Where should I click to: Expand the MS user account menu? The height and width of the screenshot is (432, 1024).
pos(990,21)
--
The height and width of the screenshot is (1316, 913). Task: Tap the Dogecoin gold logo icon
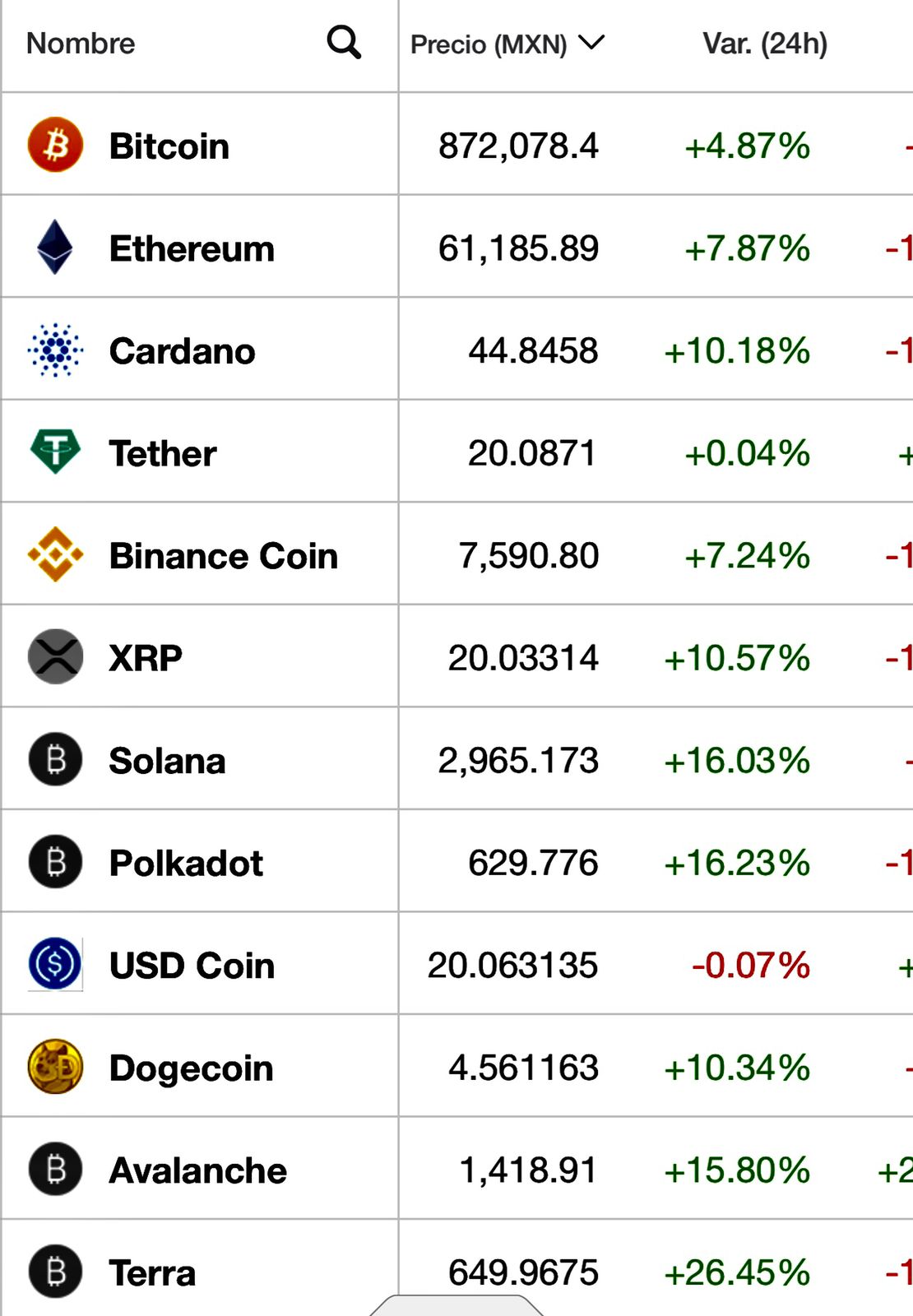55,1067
--
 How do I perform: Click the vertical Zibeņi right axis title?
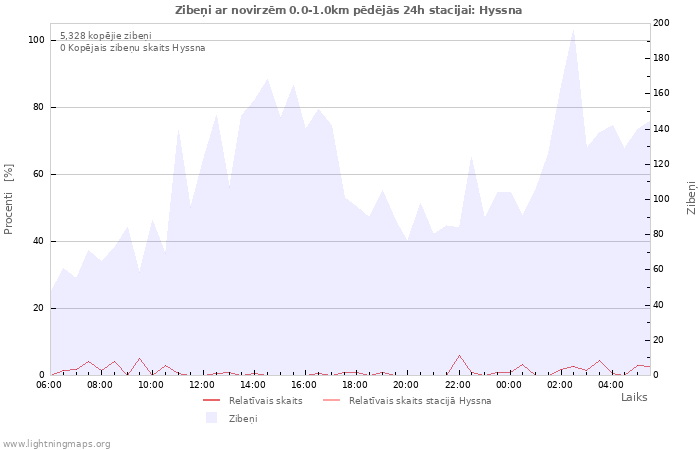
--
■ **SET EXERCISE**:
Gather every line from the rows above that contains the word "width".

■ **WRITTEN SOLUTION**:
Where should I click to: Expand the MS user account menu? The height and width of the screenshot is (432, 1024).
The height and width of the screenshot is (1316, 913). Task: Tap the Dogecoin gold logo icon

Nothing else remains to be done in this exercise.